O presidente Luiz Inácio Lula da Silva embarca nesta terça-feira (27) para uma visita oficial ao Panamá, onde participará do Fórum Econômico Internacional da América Latina e Caribe. A agenda inclui a assinatura de um acordo de cooperação e facilitação de investimentos, além de reuniões bilaterais focadas na expansão comercial e logística entre os dois países.
Esta é a primeira viagem de Lula ao Panamá em seu atual mandato. O Brasil foi convidado como país de honra do fórum, e o presidente brasileiro será o segundo a discursar, após o presidente panamenho José Raúl Mulino.

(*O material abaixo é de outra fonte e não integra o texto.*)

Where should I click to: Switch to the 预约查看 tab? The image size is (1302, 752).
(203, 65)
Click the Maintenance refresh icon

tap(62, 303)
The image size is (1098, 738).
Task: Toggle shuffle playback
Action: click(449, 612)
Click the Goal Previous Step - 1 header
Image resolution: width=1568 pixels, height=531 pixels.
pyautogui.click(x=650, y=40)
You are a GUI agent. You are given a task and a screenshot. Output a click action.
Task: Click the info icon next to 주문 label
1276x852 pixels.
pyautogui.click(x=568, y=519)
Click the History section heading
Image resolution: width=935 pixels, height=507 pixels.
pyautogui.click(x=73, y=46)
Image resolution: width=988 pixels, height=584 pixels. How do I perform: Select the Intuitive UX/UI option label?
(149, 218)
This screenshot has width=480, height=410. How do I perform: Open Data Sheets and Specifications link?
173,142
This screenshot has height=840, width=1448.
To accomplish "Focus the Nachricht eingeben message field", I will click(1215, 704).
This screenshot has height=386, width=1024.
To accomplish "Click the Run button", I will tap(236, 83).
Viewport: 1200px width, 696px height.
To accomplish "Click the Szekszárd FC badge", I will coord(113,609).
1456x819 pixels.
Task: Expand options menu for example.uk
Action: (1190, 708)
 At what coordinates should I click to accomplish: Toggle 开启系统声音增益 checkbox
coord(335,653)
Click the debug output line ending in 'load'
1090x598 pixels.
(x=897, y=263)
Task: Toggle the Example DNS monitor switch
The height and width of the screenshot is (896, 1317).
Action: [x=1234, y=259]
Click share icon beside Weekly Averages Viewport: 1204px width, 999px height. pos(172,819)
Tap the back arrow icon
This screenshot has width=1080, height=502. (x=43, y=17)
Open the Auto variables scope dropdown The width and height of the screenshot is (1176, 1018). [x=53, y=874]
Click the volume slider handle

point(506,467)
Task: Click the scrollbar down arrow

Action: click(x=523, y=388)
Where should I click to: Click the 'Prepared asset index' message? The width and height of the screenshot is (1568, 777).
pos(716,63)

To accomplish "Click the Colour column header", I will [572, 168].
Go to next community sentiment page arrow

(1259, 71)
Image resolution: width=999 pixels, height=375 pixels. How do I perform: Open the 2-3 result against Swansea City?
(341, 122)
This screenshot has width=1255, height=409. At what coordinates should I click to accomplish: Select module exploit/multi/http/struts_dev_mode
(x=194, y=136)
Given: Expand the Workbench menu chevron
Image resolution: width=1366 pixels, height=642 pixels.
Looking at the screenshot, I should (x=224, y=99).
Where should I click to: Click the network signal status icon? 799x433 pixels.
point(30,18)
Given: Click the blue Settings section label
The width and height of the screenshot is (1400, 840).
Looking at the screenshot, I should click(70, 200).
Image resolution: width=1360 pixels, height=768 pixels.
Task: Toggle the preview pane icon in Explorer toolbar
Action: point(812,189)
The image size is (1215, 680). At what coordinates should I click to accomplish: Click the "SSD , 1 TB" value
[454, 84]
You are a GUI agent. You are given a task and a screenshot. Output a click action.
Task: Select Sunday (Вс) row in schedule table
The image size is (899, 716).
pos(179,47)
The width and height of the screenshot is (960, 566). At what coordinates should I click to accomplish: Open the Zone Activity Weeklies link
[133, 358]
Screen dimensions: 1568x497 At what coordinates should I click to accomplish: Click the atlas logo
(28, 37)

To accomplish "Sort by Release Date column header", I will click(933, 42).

Acordo de investimentos e expansão comercial
O acordo a ser assinado estabelece regras de proteção para investimentos panamenhos no Brasil e brasileiros no Panamá. Segundo o embaixador Alexandre Ghisleni, do Ministério das Relações Exteriores, o instrumento visa facilitar a circulação de capital para investimentos produtivos.
O intercâmbio comercial entre os dois países cresceu 78% no último ano, atingindo US$ 1,6 bilhão. As exportações brasileiras de petróleo e derivados foram o principal motor, saltando de US$ 300 milhões para US$ 1,6 bilhão.
A diplomacia brasileira agora busca equilibrar a balança comercial, incentivando importações de produtos panamenhos. Além do comércio, o Panamá é o sétimo maior destino de investimentos brasileiros no exterior, com um estoque de US$ 9,5 bilhões.
Panamá como hub logístico estratégico
O governo brasileiro destaca a importância do Panamá como centro logístico regional. O Brasil é o 15º maior usuário do Canal do Panamá, por onde passam quase 7 milhões de toneladas anuais de exportações brasileiras.
O Aeroporto de Tocumen, com 20 milhões de passageiros por ano, é outro ponto estratégico para conexões com a América Central, Caribe e países como Guiana e Suriname.
Fortalecimento do Mercosul
O Panamá é o primeiro país centro-americano a se associar ao Mercosul, movimento visto com otimismo pela diplomacia brasileira. A associação reforça o bloco econômico e abre caminho para novas negociações comerciais.
A viagem ocorre em um contexto de busca por novos mercados e fortalecimento de parcerias regionais, alinhada à estratégia brasileira de diversificação de alianças internacionais.